Ainsi donc, les Camerounais devront encore attendre avant de découvrir le prochain gouvernement. Après la promesse faite à ses compatriotes de procéder à une redistribution des cartes au sein de l’appareil gouvernemental lors de la prestation de serment pour son huitième mandat le 6 novembre dernier, Paul Biya a finalement opté de retarder l’échéance et prolonger le suspens bien que la formation d’un gouvernement au sortir d’une élection à l’instar de la présidentielle constitue un acte normal dans une démocratie.
Revêtant le manteau du « Maître des horloges », le président de la République a choisi d’apporter cette clarification dans son message le 10 février 2026, veille de célébration de la Fête de la Jeunesse. Extrait. « Diverses opportunités me viennent à l’esprit à cet égard : le renouvellement, en préparation, des dirigeants des sociétés d’État, la formation du prochain gouvernement qui, je le sais, est très attendue, mais aussi la tenue des élections législatives et municipales. Même si le calendrier afférent à ces dernières devrait, au vu de certaines contraintes impérieuses, connaître un léger réajustement, dans le respect des dispositions pertinentes de nos lois, et tout particulièrement de la Loi fondamentale ».

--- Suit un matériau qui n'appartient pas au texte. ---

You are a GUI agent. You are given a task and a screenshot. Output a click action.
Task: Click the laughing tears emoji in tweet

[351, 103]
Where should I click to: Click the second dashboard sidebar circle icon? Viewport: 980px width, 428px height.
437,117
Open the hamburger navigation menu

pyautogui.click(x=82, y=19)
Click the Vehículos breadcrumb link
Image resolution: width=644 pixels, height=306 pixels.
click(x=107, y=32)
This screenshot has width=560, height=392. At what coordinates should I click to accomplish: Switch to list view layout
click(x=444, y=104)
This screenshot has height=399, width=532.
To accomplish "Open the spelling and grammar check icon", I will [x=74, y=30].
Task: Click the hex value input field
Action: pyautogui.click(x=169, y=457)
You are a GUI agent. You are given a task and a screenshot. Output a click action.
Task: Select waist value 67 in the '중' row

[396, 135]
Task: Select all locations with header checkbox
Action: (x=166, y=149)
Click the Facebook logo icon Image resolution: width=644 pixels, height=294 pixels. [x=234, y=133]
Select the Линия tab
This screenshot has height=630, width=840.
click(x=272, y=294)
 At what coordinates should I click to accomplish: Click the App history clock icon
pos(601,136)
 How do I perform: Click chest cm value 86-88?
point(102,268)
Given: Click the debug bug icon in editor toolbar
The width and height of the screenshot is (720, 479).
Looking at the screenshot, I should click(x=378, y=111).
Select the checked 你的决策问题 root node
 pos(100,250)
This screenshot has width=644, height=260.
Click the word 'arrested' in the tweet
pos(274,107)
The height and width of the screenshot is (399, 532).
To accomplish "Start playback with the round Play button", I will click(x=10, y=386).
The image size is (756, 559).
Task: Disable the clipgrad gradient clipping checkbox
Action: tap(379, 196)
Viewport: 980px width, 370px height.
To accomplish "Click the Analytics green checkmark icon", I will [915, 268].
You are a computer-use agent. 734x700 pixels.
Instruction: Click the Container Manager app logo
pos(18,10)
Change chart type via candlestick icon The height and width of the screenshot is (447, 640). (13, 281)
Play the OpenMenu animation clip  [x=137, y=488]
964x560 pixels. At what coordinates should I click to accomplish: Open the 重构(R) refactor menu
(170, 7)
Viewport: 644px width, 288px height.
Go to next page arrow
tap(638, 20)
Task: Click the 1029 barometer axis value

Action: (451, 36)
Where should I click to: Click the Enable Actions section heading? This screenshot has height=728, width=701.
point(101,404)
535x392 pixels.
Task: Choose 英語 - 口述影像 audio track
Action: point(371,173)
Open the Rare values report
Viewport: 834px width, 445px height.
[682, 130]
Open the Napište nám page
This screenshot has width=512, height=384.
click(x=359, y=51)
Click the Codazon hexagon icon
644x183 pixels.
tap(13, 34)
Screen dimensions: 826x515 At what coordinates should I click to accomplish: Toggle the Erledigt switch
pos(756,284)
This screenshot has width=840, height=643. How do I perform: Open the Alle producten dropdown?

S’il est vrai que de par la Constitution le président de la République juge de l’opportunité, en réalité, le report de ces événements permet à l’exécutif de gagner en temps dans l'espoir de se refaire une santé politique. Surtout au sortir de la présidentielle d’octobre 2025 où Paul Biya a remporté l’élection avec 53,66 % de suffrages, car en plus des contestations et des irrégularités qui ont émaillé ledit scrutin, il s’agit là de son plus mauvais résultat depuis les premières élections multipartistes en 1992 où le chef de l’État avait obtenu près de 40 % de voix, réussissant à se maintenir au palais d’Etoudi grâce à la magie de la proportionnelle.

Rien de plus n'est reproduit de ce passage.